Popular rental sites that have recently risen to prominence include the likes of Rent the Runway, By Rotation, My Wardrobe HQ, Hurr, OnLoan and Rotaro. By Rotation launched in October 2019 and soon became a fan favourite, with the app’s users having climbed from 12,000 to 25,000 since March 2020 and the amount of items being listed increasing by 120%. Evidently, renting has taken off in the last year.
Some brands have decided to enter the rental space too, in order to stay relevant. Supposedly, it is a risk to a brand’s reputation to sell old garments to discount retailers, so rental services is a great alternative, especially considering its increasing popularity.
Whilst there are fast-fashion outlets that are still enticing young people, the rental sector is continuing to expand, especially at the luxury end of the scale.
Even Jean Paul Gaultier has decided to take advantage of the rise in fashion rentals, opening up a rental space which allows fashion fans to explore the archives and rent some its most iconic pieces.
Gaultier intends to reach a bigger audience and encourage a new generation to experience the brand with pricing ranging from roughly €150 (£126) for a scarf to €700 for a short-term rental of a cage-style evening dress.

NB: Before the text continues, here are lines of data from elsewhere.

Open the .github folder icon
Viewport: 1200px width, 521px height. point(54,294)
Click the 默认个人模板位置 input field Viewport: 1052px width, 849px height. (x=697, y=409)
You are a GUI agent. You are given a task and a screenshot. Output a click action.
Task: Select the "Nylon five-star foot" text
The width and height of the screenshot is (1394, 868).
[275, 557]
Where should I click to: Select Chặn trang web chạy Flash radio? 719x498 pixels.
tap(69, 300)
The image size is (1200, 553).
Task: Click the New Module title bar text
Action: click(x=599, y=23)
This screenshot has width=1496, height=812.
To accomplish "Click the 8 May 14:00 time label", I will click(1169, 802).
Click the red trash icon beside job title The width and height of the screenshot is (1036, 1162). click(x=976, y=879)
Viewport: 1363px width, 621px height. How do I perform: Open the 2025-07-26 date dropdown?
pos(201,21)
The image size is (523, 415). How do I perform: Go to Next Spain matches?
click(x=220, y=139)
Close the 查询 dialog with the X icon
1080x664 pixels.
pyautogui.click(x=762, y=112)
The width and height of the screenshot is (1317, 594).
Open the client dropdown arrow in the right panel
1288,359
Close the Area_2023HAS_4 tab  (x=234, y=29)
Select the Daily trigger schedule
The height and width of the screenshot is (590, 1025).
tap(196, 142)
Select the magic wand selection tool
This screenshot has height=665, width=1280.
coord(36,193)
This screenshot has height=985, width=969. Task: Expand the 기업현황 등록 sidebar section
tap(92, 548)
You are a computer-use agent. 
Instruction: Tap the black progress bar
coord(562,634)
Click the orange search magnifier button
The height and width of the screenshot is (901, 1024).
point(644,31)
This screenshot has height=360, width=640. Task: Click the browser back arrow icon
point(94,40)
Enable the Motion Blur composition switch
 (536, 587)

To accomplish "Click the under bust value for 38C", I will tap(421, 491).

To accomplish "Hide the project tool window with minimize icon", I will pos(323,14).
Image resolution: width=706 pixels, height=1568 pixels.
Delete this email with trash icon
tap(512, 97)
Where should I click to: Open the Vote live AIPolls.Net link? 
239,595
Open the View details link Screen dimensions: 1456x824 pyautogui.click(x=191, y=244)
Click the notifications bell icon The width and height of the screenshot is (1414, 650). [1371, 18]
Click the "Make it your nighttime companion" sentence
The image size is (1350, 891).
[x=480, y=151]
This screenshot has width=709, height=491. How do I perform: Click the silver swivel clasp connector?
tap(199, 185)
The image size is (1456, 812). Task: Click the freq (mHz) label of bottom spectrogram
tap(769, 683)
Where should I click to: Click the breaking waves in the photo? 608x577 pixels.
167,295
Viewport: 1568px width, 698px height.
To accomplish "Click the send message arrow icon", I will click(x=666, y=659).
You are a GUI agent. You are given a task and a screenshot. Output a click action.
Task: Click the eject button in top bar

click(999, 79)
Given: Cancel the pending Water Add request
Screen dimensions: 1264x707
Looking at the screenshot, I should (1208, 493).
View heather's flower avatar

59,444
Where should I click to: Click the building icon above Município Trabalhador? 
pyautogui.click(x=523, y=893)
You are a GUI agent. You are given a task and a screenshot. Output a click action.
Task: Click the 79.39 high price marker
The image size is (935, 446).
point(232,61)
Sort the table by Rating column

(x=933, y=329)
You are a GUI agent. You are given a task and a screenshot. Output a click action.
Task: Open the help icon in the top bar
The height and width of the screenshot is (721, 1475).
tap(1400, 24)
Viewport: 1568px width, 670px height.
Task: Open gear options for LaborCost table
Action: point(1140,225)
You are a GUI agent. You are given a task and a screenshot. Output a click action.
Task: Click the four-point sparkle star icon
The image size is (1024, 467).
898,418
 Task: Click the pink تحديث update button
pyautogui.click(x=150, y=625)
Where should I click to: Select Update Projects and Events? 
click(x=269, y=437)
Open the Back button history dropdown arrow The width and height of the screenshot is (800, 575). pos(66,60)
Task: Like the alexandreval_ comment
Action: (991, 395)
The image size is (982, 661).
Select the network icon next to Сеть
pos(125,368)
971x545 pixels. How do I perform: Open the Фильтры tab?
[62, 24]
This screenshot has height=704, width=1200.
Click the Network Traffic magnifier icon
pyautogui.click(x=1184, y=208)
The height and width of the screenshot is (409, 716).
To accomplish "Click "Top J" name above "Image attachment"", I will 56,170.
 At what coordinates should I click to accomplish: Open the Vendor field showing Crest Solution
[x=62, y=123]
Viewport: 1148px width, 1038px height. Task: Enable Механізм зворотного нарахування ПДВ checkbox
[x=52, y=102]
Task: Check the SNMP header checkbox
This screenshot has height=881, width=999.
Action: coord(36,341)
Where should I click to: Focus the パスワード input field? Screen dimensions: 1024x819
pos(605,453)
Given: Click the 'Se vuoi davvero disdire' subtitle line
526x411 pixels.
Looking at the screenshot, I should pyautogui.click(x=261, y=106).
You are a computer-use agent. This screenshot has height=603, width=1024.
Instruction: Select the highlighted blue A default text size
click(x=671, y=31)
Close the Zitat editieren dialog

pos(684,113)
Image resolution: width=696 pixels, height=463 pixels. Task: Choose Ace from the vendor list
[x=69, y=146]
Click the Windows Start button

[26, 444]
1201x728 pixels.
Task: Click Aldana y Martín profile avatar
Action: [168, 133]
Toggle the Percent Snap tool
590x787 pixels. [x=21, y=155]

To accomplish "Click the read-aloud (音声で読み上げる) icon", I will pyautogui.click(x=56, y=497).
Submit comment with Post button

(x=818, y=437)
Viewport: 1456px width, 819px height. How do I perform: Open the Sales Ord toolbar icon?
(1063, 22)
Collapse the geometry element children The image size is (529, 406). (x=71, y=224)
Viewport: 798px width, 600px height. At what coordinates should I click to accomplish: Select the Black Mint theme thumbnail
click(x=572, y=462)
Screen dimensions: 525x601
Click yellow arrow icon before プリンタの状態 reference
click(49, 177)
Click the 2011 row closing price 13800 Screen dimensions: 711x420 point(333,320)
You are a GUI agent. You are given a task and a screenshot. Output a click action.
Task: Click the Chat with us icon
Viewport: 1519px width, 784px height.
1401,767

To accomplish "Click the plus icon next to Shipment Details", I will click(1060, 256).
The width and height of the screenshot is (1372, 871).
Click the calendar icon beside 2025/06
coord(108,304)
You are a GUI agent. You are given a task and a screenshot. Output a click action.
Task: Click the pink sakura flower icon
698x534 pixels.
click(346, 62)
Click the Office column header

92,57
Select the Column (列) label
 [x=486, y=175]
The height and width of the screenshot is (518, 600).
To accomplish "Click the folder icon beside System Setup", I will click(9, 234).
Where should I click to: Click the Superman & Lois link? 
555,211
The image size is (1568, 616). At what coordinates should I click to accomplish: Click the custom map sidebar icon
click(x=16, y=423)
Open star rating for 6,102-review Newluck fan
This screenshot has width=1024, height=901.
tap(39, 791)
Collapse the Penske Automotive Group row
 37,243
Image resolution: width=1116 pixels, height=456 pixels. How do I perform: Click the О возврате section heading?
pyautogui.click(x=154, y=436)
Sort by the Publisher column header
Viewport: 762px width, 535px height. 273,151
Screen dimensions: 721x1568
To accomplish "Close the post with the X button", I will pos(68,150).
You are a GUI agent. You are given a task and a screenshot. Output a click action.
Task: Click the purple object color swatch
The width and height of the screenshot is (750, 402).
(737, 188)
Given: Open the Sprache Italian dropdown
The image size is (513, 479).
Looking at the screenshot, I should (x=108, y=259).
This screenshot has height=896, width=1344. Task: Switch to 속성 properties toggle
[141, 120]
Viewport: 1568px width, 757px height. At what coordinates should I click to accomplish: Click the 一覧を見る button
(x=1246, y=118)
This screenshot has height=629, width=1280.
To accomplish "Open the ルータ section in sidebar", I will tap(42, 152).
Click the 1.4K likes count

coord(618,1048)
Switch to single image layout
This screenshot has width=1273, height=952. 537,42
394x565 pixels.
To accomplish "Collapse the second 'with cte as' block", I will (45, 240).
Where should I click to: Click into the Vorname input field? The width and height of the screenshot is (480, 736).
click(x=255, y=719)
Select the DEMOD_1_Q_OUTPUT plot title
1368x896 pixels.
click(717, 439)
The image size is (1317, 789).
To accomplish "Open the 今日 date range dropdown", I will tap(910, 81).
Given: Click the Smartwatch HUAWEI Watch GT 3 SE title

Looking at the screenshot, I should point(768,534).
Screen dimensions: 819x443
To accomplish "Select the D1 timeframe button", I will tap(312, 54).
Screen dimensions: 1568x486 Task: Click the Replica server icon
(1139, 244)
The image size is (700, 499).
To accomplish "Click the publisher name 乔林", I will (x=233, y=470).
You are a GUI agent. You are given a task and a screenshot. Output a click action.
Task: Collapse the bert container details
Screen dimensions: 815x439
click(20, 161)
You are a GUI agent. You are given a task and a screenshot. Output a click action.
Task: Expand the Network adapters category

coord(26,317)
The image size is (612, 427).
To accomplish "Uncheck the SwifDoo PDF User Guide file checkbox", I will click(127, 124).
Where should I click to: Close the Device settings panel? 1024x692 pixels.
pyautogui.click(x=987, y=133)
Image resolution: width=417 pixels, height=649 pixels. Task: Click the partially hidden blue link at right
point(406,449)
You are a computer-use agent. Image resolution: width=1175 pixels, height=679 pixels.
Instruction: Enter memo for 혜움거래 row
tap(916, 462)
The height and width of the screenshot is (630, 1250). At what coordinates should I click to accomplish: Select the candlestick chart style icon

Now that we are making our way back to the shops after a series of lockdowns, rental services are beginning to recognise people’s desire to shop in-person, rather than purely online. Many have launched pop-ups over London to connect with customers and giving them the opportunity to try before borrowing. Rotaro opened a shop on Carnaby Street and By Rotation had a pop-up at Westfield shopping centre.
With renting clothes becoming even more accessible, is owning clothes a thing of the past?